Wait — let me think through this more carefully and give you a cleaner, more reliable trick...

This time it uses regular C comments but still defines the commented version before the uncommented one meaning it will never work either.

It rambles a bit more about that code without addressing the aforementioned problem  —  again without me putting in any new prompting  —  and again thinks better of it!

Actually, a #define redefining without #undef is typically a warning/error. Here's the cleanest version:

Finally on the fourth attempt it creates code that I think looks reasonably sensible.

#include <stdio.h>

/*
#define WHICH 1
*/

#ifndef WHICH
#define WHICH 2
#endif

int main(void) {
    if (WHICH == 1)
        puts("Preprocessor ran first (comments were still present during macro pass)");
    else
        puts("Comments ran first (comment block was gone before macro pass)");
    return 0;
}

If it just spit out that final program and no muddled versions or pages of muddled explanations, we'd have a clear winner. But no, it really struggled to come up with something. And that is what I find so fascinating.

ChatGPT

https://chatgpt.com/

Early on in LLM history I used to pay for ChatGPT. But I'm poor and don't have a good ROI for that now. Even still, their free service was by far the most competent of the bots I tried.
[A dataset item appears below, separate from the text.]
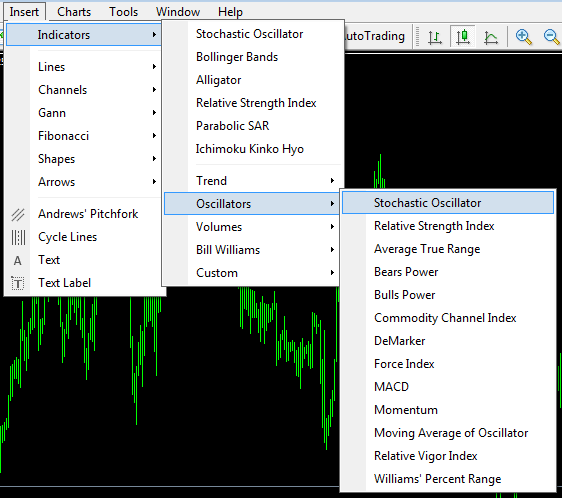This screenshot has height=498, width=562.
Task: Select the bar chart toolbar icon
Action: 435,37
The OG LLM immediately generated this sensible code with a sensible strategy and no glaring errors. There was no muddled or even extraneous explanations.

#include <stdio.h>

/*
#define MSG "preprocessor-runs-before-comments"
*/

#ifndef MSG
#define MSG "comments-run-before-preprocessor"
#endif

int main(void) {
    puts(MSG);
    return 0;
}

If I were only using ChatGPT, I may not have noticed what a challenge this request seems to be for bots. Good job ChatGPT.

Concluding Lessons

What can we learn from this? Clearly LLM code generation and even problem solving and reasoning is very strong. It is better than humans a lot of the time. Why did this particular problem vex bots more than me? I have a few suspicions.

First, I think this is a very weird request. The fact is that it is difficult to conceive of software that is not mostly like a lot of software that has already existed for a long time. But who asks for some weird thing about the compiler itself? The people writing the compilers are obviously experts who don't have to do this kind of check. I would push back here and defend the program as not merely interesting as a thorn for robots to step on. It is actually a useful program for teaching C and I could imagine using it in a class demonstration. So the program has a valid purpose, but it is unusually unrepresented in online examples.

The second aspect of this problem that might have been more challenging to a bot than a human is its meta quality. Just like the Piraro cartoon, we humans can quickly use language to understand problems like this but LLMs no. Formal theorem provers and weird structured software can go to arbitrarily high dimensions but I think LLMs suffer when the words are not really the words in a straight forward way. It sees words and wants to act, not think. What is extremely interesting as a reflection of our species is that is usually enough.